Bumble Bee Selection Of Mimulus Guttatus Flowers: The Effects Of Pollen Quality And Reward Depletion

Ecology, Dec, 1999 by Alastair W. Robertson, Claire Mountjoy, Brian E. Faulkner, Matthew V. Roberts, Mark R. Macnair

The effect of overall patch quality

To test whether bees would discriminate between patches of plants on the basis of their average pollen quality, two further outdoor plots were set up as follows. Plants were categorized as high- or low-pollen viability. One plot consisted of 14 plants of high-pollen viability and two of intermediate quality (high-viability plot), while the other contained 14 poor quality plants with the same two intermediate genotypes (low-viability plot). The plants were arranged in a 4 X 4 grid with the two intermediate plants occupying central positions along one diagonal of the grid. The two plots were 50 m apart.

Data were collected on the number of bees (Bombus spp. and Apis mellifera) that visited each plot and the numbers of flowers that the bees visited in the plot during 2 h of observation on each of 21 d spread throughout a 40-d period. Visits that were made to the intermediate-viability plants were recorded separately from visits to the other plants in the array. After 30 d, the positions of the two plots were swapped. We tested for heterogeneity of visitation patterns before and after the swap using rank sum tests before pooling the results. Over the course of the period of observation, it became necessary to substitute plants that had begun to stop flowering with fresh ones from the greenhouse of approximately the same pollen viability, thus maintaining the difference between plots in overall plot pollen quality. Contrasts between plots were made each day of the average number of visits made by bees per hour and the average number of flowers visited by each bee.

RESULTS

Variability of pollen production

Pollen production in greenhouse-grown Mimulus guttatus was variable in both number and quality and varied significantly with genotype and with the time at which the measurements were made (Table 1). Approximately equal amounts of variability in number was accounted by these two factors and between them they explained [greater than]70% of the variance. In the month between measurements, average pollen production dropped by a third (from a mean of 35 300 grains to 22 800 per flower). The rate of decline was variable among plants (as shown by the interaction). However, at any one time, pollen production was consistent within plants. This meant that only a small number of flowers were needed to be sampled in order to accurately characterize the pollen production of a plant.

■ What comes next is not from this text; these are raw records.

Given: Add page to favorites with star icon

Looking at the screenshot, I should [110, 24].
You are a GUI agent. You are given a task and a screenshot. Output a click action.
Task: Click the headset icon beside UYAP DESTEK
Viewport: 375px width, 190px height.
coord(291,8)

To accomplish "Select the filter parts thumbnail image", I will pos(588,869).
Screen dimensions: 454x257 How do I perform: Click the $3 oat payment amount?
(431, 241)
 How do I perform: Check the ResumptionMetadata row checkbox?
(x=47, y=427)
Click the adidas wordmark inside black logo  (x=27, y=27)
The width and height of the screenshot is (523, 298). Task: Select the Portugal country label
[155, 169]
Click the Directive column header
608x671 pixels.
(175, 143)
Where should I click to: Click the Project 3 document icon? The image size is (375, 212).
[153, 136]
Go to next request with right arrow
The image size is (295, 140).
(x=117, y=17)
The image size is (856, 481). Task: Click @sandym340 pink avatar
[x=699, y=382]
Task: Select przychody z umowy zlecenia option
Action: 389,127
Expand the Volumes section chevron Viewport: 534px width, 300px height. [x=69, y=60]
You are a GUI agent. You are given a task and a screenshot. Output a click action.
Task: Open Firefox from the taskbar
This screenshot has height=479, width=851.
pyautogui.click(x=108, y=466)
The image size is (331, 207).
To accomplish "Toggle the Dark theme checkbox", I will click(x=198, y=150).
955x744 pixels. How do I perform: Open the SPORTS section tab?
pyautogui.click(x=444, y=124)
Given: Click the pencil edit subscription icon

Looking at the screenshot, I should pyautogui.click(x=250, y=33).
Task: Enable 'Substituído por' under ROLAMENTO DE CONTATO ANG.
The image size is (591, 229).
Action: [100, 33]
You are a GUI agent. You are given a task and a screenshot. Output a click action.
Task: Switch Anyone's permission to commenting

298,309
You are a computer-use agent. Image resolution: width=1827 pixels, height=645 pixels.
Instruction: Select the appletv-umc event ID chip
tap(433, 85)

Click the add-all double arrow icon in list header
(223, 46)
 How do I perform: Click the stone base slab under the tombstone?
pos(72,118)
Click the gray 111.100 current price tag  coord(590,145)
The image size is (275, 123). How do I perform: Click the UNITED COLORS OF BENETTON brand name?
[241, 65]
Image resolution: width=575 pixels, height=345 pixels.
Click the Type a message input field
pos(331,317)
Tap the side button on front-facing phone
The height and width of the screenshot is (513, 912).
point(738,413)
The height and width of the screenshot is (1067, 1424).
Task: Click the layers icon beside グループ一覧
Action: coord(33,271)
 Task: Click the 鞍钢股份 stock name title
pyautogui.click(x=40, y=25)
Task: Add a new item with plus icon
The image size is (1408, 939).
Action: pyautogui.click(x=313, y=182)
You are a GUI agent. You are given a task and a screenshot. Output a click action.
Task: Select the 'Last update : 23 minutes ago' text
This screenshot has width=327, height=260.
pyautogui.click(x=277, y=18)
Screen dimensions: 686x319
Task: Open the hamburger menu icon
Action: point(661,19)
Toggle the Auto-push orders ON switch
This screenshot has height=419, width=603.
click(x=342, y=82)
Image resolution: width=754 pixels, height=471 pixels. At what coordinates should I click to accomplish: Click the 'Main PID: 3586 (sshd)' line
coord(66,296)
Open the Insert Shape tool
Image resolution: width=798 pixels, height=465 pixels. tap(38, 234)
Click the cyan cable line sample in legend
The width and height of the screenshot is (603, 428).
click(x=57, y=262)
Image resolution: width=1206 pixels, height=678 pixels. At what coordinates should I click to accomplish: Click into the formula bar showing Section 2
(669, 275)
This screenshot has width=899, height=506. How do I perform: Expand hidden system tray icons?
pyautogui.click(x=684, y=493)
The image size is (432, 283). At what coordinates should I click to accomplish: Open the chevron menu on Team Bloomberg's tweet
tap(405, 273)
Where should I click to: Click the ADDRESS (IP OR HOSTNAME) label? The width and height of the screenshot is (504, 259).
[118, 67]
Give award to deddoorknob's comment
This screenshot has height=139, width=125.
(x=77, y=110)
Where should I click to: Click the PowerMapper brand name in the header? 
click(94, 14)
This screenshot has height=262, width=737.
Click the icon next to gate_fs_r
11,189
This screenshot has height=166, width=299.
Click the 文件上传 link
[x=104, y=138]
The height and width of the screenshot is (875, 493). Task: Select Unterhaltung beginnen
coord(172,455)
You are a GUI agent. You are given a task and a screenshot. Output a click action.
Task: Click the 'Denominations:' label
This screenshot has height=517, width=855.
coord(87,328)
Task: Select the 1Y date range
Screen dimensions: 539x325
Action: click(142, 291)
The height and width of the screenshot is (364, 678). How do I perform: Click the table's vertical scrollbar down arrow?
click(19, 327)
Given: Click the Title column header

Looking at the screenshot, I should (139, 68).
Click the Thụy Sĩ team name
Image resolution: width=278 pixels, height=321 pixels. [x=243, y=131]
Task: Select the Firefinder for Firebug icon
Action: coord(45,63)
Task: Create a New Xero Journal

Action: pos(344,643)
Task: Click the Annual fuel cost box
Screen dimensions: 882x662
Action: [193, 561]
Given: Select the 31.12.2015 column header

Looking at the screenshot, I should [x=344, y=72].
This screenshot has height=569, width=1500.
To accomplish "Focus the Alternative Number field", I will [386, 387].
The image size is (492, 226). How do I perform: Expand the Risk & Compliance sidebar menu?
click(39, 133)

Eighty-five percent of the variance in the proportion of pollen that was viable occured among genotypes; over time genotypes remained very consistent in this proportion despite the reduction in pollen number that occurred between samples. In fact, genotypes that were grown on by clonal propagation maintained their phenotype for viable pollen ratio and could be reliably predicted to exhibit very similar ratios from one trial to the next (A. Robertson, unpublished data).

Nectar production

The anthrone carbohydrate assay confirmed that M. guttatus produces little nectar (enclosed flowers averaged 50 [micro]g of sucrose equivalents, while the standing crops of nectar in flowers on outdoor plots was 20 [micro]g). A flying bumble bee consumes between 0.27 and 0.54 calories per minute (depending on temperature) (Heinrich 1979) and would thus be required to visit three to seven flowers per minute to satisfy this requirement. Although we cannot rule out the possibility that nectar was an important goal of foragers, most bees were observed to be actively gathering pollen and would spend longer than this on flowers that contained fresh pollen. Thus, the primary motivation for visits appeared to be for pollen gathering.